The Web application shares an analytics ID and analytics code with other publications in the extended Metric Media network, and explicitly states that it is a subsidiary of Restoration Action. According to a document obtained by ProPublica, Local Labs (an entity in this network) is also building functionality for the application. At the time of writing, the Web application allows users to browse voter rolls in thirty-two states, as well as explore the number of ballots cast in the 2020 election (versus how many registered voters cast ballots) on a state-by-state level. This then allows the database to flag “net ballot discrepancies” and “total incorrect records.” ProPublica, as part of its investigation, contacted election officials—a mix of Democrats and Republicans—in twelve of the states where VoteRef has voter rolls, and “in every case the officials said that the methodology used to identify the discrepancies was flawed, the data incomplete or the math wrong.”

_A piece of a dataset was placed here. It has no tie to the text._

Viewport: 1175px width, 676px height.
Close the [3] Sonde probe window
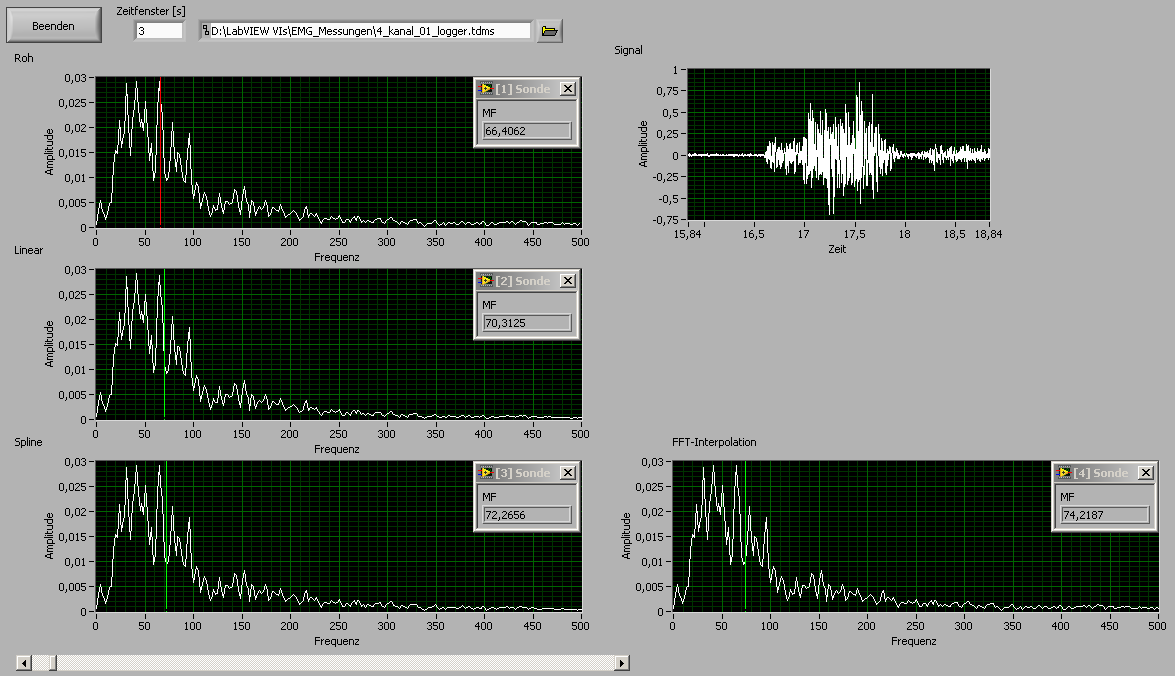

Our analysis thus far has relied on disclosed disbursements filed in accordance with federal and state campaign finance requirements. Even so, it’s unlikely that our analysis is complete. Not only is FEC reporting only required for a narrow category of ads, but there is no way to tell if there are intermediary groups that help facilitate transactions between different parties. While trust in news is declining and partisan antipathy is on the rise, both the left and the right are attempting to use any and all tactics to get their desired electoral outcomes. Inevitably, this leads to the information ecosystem becoming more fragmented, facts being dismissed as false, and independent local news left with the challenging task of navigating the new reality of political campaigning.